Potential limitations and summary

There are several potential limitations of our study. First, although the hippocampal segmentations of all subjects studied here were visually inspected individually, it is possible that schizophrenia disrupts the folding of the multi-layered hippocampus, influencing the accuracy of the hippocampal segmentation process. However, the current segmentation algorithm has been used, with a high level of accuracy, to delineate the subfields of the hippocampus in patients with Alzheimer’s disease—who exhibit greater cellular degradation and atrophy of the hippocampus than patients with schizophrenia,37 suggesting that this method is likely fairly robust to disease-induced alterations.

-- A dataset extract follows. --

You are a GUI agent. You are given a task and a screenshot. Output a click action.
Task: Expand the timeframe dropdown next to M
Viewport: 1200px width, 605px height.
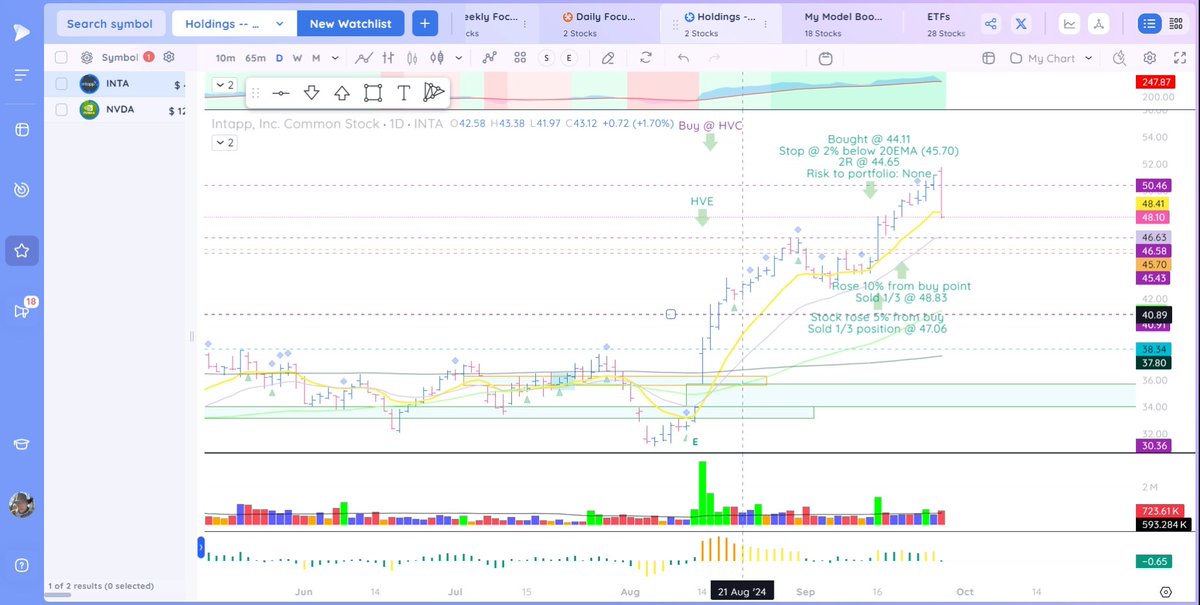[334, 58]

Second, it is possible that there may be differences in hippocampal structure across ethnic groups that may limit the validity of examining hippocampal subfields across cohorts with different ethnic compositions. However, prior studies, including one that directly compared the brain structures of 140 cognitively matched young and old Chinese Singaporeans and non-Asian Americans, have found no evidence of effects of ethnicity on hippocampal volume measures.80, 81 Hippocampal volume deficits are also consistently reported in studies of schizophrenia across patients of varying ethnicities;4, 7, 82, 83, 84, 85, 86 thus it is unlikely that the differences in ethnicity across the two sites of our study impacts the generalizability of these results.

In conclusion, this study reports selective volume deficits of the CA1 in the early-to-mid phases of schizophrenia, with evidence for an extension of this atrophy to the remaining hippocampal subfields over the course of the illness. Correlations between these findings and measures of illness progression suggest that these anatomical changes may have direct clinical consequences, which could be treated, in future trials, by interventions aimed at restoring or preserving the hippocampus.